Do not be overly defensive. Write clear, explicit code that fails fast when given invalid inputs.

  • Do not wrap code in try-except without good reason. Only catch exceptions when you have a specific handling strategy.
  • Do not swallow exceptions silently. Always handle meaningfully, re-raise, or log.
  • Validate inputs and raise exceptions for invalid arguments. Do not return garbage values.
  • Fail fast with clear error messages.

Configuration

API Keys

Set up API keys interactively with ax-prover configure, or via environment variables.

Secrets cascade (first found wins, shell env always takes priority):

  1. CWD .env.secrets
  2. --folder .env.secrets
  3. <platformdirs config>/.env.secrets (written by ax-prover configure)
  4. Package root .env.secrets (editable installs)

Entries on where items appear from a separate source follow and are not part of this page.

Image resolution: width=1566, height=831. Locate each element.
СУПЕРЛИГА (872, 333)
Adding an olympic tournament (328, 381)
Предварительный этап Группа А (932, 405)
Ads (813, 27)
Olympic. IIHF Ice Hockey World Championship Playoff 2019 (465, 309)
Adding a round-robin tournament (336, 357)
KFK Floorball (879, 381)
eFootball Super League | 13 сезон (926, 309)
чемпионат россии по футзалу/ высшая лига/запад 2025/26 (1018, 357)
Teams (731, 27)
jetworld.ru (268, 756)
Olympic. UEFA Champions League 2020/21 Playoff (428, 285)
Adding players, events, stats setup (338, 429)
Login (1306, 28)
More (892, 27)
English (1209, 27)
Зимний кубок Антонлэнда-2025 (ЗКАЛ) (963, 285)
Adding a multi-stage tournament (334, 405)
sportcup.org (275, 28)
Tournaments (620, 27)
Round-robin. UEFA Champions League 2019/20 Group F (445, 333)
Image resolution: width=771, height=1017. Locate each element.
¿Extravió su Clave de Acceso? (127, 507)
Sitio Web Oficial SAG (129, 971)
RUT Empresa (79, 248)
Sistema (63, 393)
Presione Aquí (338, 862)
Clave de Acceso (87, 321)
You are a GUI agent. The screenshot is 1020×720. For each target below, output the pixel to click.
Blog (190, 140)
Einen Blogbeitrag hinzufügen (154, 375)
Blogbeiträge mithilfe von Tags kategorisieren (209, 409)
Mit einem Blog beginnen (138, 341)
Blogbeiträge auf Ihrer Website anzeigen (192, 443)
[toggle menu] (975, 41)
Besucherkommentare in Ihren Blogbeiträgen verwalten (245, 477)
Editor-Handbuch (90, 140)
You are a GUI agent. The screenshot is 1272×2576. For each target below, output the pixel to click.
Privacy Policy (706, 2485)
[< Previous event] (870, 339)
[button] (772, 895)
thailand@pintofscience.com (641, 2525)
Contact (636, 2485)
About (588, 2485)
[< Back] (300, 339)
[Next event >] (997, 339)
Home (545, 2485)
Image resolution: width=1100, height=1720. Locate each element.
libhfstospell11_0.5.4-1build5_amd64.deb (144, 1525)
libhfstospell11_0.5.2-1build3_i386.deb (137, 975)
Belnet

Required: at least one of ANTHROPIC_API_KEY, OPENAI_API_KEY, GOOGLE_API_KEY Optional: TAVILY_API_KEY (web search), LANGSMITH_API_KEY (tracing)

YAML Config

LLM model is configured via YAML config files (no hardcoded default). Default config is bundled in the package at src/ax_prover/configs/default.yaml. Config resolution: CWD > --folder > bundled package configs > package root configs/.

Repository Structure

src/ax_prover/
├── commands/        # CLI command implementations (prove, experiment, configure)
├── configs/         # Bundled default YAML configs and secrets template
├── models/          # Pydantic state models (proving, messages, files, declaration)
├── prover/          # Prover agent (agent, memory, prompts)
├── tools/           # LangChain tools (lean_search, web_search)
├── utils/           # Utilities (build, files, git, llm, lean_interact, lean_parsing, logging)
├── config.py        # OmegaConf configuration dataclasses
├── evaluators.py    # LangSmith experiment evaluators
└── main.py          # CLI entry point

configs/             # Experimental/ablation configs (not shipped in package)
tests/               # Pytest tests mirroring src structure

Lean 4 Integration

The system expects a Lean 4 project with:

  • lakefile.lean or lakefile.toml in base folder
  • Lake commands available on PATH: lake, lake exe cache get

Before proving, the system automatically runs build_lean_repo() to ensure dependencies are ready (unless --skip-build is set).